__About this task__: When you reach the line with "Viewport: 534px width, 792px height." in the records below, begin transcribing exactly and continue up to and including the line with "Task: Switch to the 비밀번호 변경 menu", leaving out every picture.

[Dataset entries]
========

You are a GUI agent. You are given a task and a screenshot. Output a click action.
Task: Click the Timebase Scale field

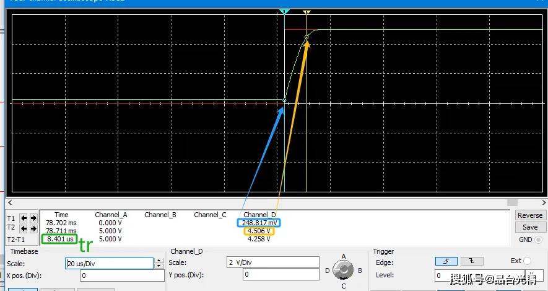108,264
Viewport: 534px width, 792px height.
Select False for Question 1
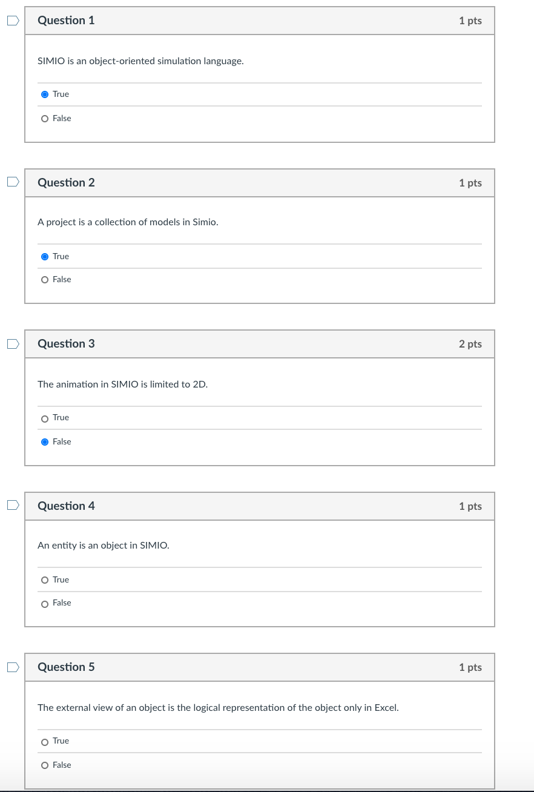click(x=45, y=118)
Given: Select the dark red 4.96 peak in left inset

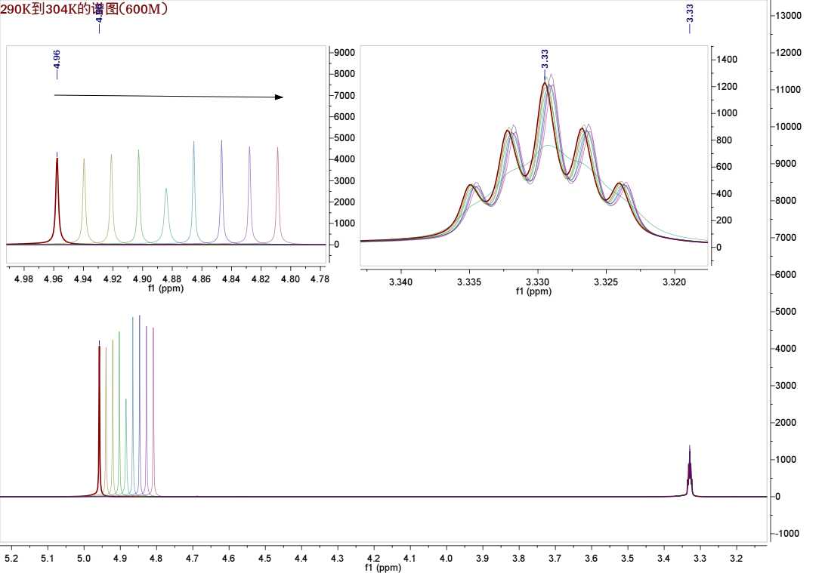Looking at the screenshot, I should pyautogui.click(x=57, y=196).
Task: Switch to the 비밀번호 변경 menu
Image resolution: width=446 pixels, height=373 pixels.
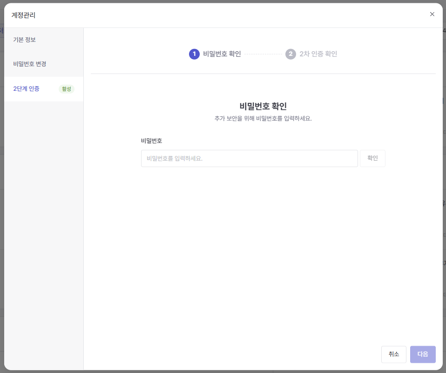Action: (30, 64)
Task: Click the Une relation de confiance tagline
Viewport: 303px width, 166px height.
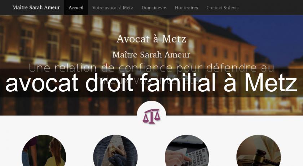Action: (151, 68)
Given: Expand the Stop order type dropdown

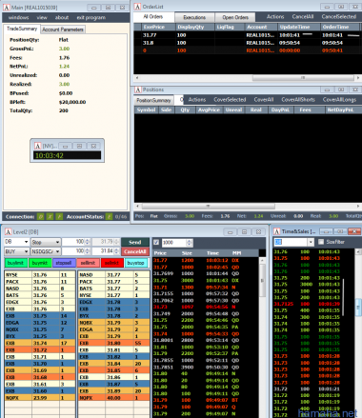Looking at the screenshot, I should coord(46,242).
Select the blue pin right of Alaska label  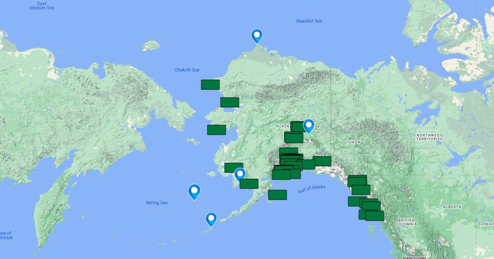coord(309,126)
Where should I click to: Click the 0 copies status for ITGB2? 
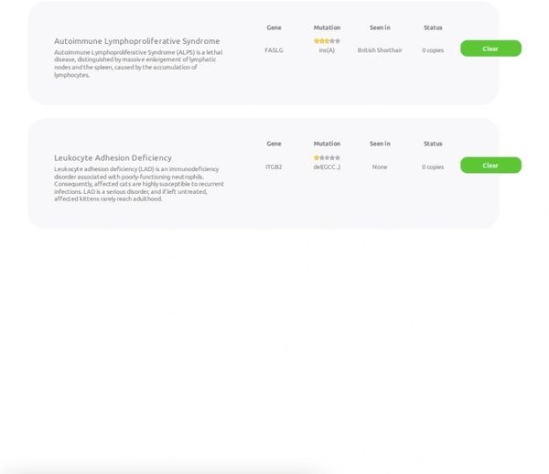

========

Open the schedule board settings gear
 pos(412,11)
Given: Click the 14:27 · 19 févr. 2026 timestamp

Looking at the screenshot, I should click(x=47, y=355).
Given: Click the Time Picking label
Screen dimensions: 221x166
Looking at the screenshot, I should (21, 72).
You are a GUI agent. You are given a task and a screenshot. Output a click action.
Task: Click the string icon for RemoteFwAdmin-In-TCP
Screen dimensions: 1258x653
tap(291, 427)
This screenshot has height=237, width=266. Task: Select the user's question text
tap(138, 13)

========

__Solution below__:
Viewport: 534px width, 792px height.
Select False for Question 1
click(x=45, y=118)
Given: Select the dark red 4.96 peak in left inset

Looking at the screenshot, I should pyautogui.click(x=57, y=196).
Task: Switch to the 비밀번호 변경 menu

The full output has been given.